=== INFORMATION SHOWN ===

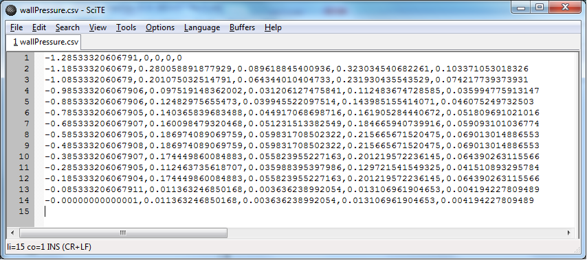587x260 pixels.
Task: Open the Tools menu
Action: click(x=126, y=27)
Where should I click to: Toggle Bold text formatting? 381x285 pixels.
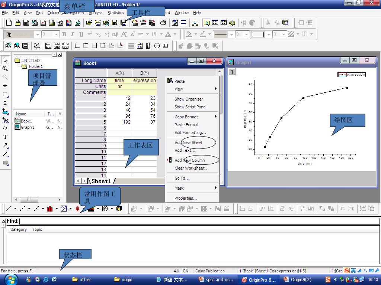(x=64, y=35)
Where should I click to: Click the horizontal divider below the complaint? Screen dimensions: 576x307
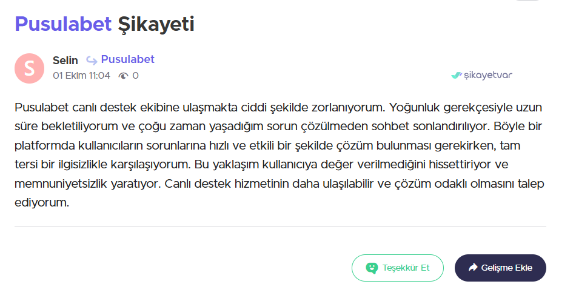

===
=== INFORMATION SHOWN ===

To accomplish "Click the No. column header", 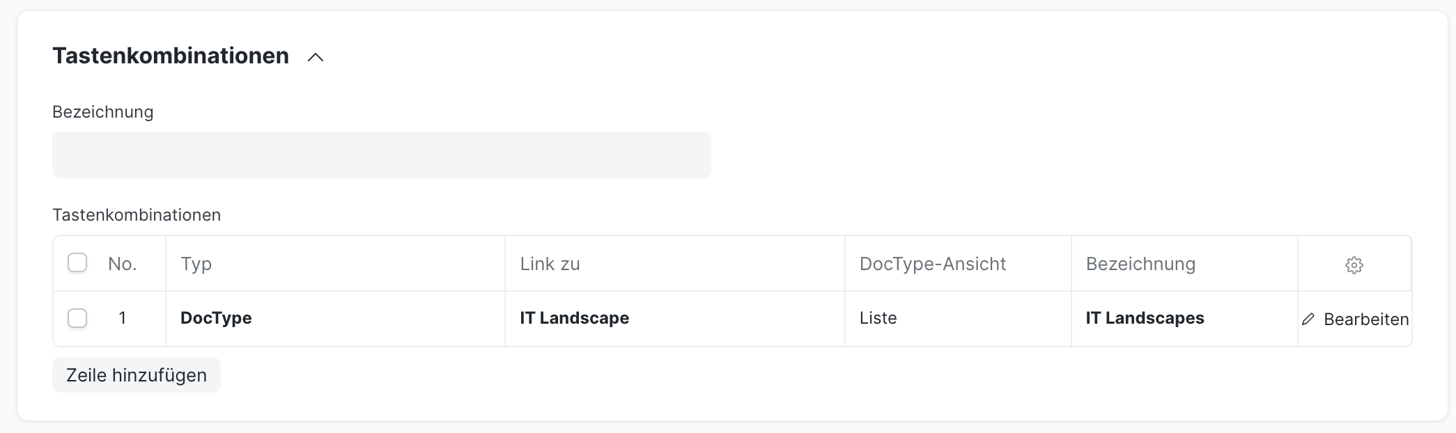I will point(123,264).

===

__TASK TO CARRY OUT__.
Only one stretch of the data is wanted: write out exactly the lines from the one holding "Where should I click to: Toggle" through the one holding "Where should I click to: Click", both included, without the pictures.

__REPLY TO THE TASK__.
Where should I click to: Toggle Bold text formatting? 381x285 pixels.
(x=64, y=35)
Where should I click to: Click the horizontal divider below the complaint? Screen dimensions: 576x307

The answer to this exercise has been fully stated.